I’ve made these scones about 10x now and every time friends and family ask for the recipe and are shocked that they’re so moist. The recipe is especially perfect when our orange tree is filled with oranges! Thank you!
Hi Angie! Thank you for your note, giving the recipe a go and sending a smile! SO happy to hear you’re enjoying the scones, and with your fresh oranges – what a delight!
Delicious! I made these scrumptious scones gluten free by using refrigerated discard from my mature GF starter and substituting Cup4Cup by weight for the AP flour and the cornstarch (as Cup4Cup is already a starchier blend than others). The scones turned out beautifully with great rise, texture and flavor. This is a recipe I’ll definitely make again!
Hiii Melissa! First the biscuits and now these! Thank you for your notes and experimentation. I’m thrilled to hear you easily made these GF!
These look good. Do you have a gluten free version of these or do you have any recommendations as to how to make these gluten free?
Hi Penelope! I do not have a GF version of this recipe. Without testing a new recipe, I’m hesitant to make recommendations. But, Rachel over at Bakerita has a Gluten Free Orange Scone Recipe you may like!
Katherine | Love In My Oven
We don’t make scones enough!
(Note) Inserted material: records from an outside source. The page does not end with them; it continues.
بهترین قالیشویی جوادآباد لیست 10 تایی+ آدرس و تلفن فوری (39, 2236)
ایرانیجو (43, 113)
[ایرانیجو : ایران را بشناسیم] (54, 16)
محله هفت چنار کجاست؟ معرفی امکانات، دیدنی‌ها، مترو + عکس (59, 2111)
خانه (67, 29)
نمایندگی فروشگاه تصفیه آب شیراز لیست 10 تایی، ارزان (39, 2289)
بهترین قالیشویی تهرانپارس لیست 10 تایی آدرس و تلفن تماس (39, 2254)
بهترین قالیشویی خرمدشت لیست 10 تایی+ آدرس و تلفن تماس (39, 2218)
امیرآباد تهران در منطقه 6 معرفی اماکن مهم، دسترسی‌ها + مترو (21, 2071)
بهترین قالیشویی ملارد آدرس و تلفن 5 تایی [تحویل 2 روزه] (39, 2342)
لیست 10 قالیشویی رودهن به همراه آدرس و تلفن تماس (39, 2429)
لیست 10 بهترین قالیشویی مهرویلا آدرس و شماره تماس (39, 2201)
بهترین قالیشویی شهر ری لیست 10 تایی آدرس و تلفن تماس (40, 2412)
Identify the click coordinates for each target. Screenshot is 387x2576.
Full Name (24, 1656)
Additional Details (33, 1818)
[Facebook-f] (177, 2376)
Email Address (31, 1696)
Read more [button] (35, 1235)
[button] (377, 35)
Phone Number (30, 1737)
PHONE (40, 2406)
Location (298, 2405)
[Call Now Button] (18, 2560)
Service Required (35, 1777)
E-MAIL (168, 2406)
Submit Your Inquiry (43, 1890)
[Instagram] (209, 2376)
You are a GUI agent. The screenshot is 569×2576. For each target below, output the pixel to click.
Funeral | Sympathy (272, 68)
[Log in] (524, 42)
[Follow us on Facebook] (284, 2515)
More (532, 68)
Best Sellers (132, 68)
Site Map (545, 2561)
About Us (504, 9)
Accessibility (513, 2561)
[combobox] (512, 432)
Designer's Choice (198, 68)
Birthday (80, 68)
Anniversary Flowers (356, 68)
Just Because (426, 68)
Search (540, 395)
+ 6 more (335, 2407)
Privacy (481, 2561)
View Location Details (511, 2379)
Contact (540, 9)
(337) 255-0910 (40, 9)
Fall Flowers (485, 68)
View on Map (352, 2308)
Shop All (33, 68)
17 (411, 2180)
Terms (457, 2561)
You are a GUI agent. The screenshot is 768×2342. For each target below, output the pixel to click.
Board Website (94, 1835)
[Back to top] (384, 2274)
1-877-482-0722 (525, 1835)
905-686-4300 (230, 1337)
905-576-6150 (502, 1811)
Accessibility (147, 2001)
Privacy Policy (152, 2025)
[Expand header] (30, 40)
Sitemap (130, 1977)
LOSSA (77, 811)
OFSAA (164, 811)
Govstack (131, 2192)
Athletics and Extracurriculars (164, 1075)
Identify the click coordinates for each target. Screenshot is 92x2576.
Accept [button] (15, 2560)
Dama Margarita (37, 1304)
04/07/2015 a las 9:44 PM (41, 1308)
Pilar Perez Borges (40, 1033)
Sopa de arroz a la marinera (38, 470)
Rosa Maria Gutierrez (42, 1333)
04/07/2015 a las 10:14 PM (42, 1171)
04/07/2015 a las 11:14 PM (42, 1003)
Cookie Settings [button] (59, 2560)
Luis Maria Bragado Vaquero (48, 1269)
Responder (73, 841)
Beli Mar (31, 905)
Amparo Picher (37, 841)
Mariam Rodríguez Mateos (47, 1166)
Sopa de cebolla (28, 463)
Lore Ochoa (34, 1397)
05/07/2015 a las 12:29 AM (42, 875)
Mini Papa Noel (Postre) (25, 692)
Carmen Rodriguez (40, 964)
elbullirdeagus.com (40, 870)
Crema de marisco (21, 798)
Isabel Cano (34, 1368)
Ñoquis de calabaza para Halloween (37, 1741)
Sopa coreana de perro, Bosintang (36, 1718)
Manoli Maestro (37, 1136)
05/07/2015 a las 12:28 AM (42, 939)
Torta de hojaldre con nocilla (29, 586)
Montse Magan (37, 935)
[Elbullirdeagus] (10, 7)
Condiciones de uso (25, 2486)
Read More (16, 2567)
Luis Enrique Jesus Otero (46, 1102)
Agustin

These are perfect – cranberry orange is such a lovely flavor. I would enjoy one of these with a cup of Earl Grey. Yum!
Isn’t that flavor profile so crave worthy? Thank you, Katherine! And yes, with Earl Grey Tea (I’m in!)!
These were easy to make and delicious!
Hi Lalita! You’re quick! Thank you for your note and giving the scones a go :D Super happy to hear!
Cn you fresh cranberries instead of the dried?
Hi Lynn! I’ve made these with fresh cranberries, and they work but I found there wasn’t quite enough sugar in the scones to balance the tartness of the cranberries. If you give it a go, please let us know how they turn out 🙋🏻♀️
MaryAnn | The Beach House Kitchen
Scones are a treat in my book too Traci! And making a batch with Bob’s Red Mill products is certainly the way to go! Top quality! This is a favorite flavor combo too!